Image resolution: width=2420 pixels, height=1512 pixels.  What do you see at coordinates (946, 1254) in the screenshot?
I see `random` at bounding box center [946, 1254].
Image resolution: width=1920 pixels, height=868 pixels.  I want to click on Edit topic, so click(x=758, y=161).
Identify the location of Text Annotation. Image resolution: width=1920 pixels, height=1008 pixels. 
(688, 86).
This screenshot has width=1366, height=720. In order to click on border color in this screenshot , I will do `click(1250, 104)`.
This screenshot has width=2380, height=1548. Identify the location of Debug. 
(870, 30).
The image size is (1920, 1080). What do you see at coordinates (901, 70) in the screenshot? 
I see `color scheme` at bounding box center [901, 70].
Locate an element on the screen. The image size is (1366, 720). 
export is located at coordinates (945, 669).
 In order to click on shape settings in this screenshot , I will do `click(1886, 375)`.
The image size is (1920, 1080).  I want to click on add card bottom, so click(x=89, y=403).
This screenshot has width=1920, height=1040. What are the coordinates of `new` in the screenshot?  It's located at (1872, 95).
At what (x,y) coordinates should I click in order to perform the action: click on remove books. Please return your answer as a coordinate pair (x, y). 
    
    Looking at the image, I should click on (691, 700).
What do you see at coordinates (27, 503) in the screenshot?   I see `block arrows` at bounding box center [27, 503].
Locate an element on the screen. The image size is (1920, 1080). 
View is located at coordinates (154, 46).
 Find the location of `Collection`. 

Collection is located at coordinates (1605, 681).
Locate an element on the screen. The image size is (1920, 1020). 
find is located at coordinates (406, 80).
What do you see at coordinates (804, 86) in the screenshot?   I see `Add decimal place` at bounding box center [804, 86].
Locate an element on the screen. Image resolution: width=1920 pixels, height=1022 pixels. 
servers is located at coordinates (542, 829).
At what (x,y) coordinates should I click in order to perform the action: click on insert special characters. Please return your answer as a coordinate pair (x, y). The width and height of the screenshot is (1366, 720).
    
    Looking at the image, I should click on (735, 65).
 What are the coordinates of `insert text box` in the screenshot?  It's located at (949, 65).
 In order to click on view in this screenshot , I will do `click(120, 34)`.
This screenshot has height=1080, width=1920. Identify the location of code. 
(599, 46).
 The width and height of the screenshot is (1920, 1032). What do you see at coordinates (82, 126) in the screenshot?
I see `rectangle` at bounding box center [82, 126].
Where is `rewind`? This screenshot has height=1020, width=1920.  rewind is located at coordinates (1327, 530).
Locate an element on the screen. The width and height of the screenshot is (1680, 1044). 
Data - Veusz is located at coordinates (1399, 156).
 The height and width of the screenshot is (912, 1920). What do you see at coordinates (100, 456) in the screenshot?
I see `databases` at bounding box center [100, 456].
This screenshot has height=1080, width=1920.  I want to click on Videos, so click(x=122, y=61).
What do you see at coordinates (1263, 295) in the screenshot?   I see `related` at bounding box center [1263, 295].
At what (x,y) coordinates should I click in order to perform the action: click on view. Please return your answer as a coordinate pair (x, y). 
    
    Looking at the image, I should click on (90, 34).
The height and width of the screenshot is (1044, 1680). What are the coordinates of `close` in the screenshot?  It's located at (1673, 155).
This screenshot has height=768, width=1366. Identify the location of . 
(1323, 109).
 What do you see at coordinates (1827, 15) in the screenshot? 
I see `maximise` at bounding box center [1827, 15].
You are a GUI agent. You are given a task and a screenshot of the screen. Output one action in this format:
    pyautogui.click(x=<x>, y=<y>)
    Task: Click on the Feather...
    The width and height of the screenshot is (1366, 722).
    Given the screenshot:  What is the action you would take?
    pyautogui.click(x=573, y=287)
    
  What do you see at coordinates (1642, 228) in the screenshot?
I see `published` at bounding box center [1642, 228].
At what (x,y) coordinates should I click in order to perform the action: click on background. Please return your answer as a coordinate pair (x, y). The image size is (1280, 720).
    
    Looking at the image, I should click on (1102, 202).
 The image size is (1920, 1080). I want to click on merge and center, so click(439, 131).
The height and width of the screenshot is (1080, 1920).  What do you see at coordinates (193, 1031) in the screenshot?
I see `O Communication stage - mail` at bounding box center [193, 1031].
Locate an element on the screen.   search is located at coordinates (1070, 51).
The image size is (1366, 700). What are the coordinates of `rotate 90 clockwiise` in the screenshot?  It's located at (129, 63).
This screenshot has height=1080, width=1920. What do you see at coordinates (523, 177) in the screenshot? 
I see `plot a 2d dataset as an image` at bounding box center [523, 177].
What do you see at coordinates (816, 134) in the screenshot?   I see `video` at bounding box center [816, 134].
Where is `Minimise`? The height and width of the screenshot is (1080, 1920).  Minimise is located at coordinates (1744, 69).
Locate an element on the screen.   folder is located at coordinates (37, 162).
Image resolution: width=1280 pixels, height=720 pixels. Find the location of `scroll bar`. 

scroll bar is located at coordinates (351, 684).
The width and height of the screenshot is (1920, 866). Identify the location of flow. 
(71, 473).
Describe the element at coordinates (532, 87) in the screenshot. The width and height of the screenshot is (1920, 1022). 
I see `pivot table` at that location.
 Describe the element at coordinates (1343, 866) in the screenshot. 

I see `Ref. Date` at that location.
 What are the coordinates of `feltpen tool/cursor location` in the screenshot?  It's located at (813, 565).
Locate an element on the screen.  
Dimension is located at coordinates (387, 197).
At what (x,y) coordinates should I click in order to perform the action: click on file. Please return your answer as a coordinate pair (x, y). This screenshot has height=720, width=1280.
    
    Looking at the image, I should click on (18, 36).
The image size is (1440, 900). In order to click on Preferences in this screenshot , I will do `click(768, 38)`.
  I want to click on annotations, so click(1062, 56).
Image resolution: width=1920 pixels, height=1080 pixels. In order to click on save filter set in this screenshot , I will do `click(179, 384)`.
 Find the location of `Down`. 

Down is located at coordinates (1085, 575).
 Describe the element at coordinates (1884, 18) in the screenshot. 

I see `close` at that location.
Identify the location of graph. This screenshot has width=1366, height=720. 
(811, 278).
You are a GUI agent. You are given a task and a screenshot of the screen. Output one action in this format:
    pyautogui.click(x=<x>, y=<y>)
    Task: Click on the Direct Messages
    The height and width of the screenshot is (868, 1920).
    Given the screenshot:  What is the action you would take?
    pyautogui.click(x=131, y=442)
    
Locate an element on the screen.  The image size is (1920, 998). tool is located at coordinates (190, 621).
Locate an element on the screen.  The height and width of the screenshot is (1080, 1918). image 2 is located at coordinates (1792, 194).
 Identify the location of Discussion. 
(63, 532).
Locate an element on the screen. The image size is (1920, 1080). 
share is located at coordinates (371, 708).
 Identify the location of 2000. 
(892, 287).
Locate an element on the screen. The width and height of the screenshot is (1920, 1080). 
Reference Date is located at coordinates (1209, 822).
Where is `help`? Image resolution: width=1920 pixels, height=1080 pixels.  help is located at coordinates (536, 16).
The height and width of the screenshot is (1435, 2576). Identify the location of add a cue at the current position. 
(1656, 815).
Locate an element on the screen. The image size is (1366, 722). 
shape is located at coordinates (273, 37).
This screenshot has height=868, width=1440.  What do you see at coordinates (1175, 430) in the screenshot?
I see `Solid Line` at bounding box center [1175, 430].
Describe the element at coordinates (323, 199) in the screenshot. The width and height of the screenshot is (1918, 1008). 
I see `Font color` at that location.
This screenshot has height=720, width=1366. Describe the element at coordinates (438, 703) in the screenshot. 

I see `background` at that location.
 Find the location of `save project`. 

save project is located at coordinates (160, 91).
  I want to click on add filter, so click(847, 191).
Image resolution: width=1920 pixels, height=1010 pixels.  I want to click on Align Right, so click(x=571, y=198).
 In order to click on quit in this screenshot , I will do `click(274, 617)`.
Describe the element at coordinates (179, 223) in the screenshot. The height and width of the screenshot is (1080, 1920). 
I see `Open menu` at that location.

EXERCISE DESCRIPTION ▸ Copy the rows above exactly, from the line containing "Identify the location of Discussion." through the line containing "(892, 287).".

EXERCISE RESPONSE ▸
 Identify the location of Discussion. 
(63, 532).
Locate an element on the screen. The image size is (1920, 1080). 
share is located at coordinates (371, 708).
 Identify the location of 2000. 
(892, 287).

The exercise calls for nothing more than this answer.